◆ **PROBLEM REQUIREMENTS**
An exact copy is needed of each line from the one including "Instruction: Click the scrollbar down arrow" through the last line of the entries, both ends counted, with nothing added.

◆ **SUPPLIED DATA**
*** Begin section ***

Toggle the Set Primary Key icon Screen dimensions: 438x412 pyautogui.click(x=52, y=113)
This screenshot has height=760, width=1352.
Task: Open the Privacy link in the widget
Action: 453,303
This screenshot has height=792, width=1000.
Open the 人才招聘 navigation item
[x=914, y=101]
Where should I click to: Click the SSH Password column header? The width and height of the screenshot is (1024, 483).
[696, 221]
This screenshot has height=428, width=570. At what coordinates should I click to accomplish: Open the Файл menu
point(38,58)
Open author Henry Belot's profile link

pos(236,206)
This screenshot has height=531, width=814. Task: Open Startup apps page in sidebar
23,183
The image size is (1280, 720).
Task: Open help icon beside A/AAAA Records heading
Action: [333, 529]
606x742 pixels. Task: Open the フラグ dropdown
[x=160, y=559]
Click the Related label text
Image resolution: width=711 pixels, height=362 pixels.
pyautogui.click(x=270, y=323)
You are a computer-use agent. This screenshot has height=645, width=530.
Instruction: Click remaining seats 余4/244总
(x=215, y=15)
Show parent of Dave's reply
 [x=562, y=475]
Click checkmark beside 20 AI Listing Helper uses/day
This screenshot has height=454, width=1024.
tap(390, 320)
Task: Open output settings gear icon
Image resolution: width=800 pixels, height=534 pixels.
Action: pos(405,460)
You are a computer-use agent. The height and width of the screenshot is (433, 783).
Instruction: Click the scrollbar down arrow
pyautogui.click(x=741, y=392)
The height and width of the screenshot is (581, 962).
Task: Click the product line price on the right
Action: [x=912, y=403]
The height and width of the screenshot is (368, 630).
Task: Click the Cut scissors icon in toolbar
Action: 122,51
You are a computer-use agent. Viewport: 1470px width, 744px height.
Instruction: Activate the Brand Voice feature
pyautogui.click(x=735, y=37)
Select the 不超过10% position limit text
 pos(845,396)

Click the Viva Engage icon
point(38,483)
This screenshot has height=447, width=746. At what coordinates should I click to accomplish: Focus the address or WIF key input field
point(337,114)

*** End section ***

◆ **ANSWER TO THIS TASK**
Instruction: Click the scrollbar down arrow
pyautogui.click(x=741, y=392)
The height and width of the screenshot is (581, 962).
Task: Click the product line price on the right
Action: [x=912, y=403]
The height and width of the screenshot is (368, 630).
Task: Click the Cut scissors icon in toolbar
Action: 122,51
You are a computer-use agent. Viewport: 1470px width, 744px height.
Instruction: Activate the Brand Voice feature
pyautogui.click(x=735, y=37)
Select the 不超过10% position limit text
 pos(845,396)

Click the Viva Engage icon
point(38,483)
This screenshot has height=447, width=746. At what coordinates should I click to accomplish: Focus the address or WIF key input field
point(337,114)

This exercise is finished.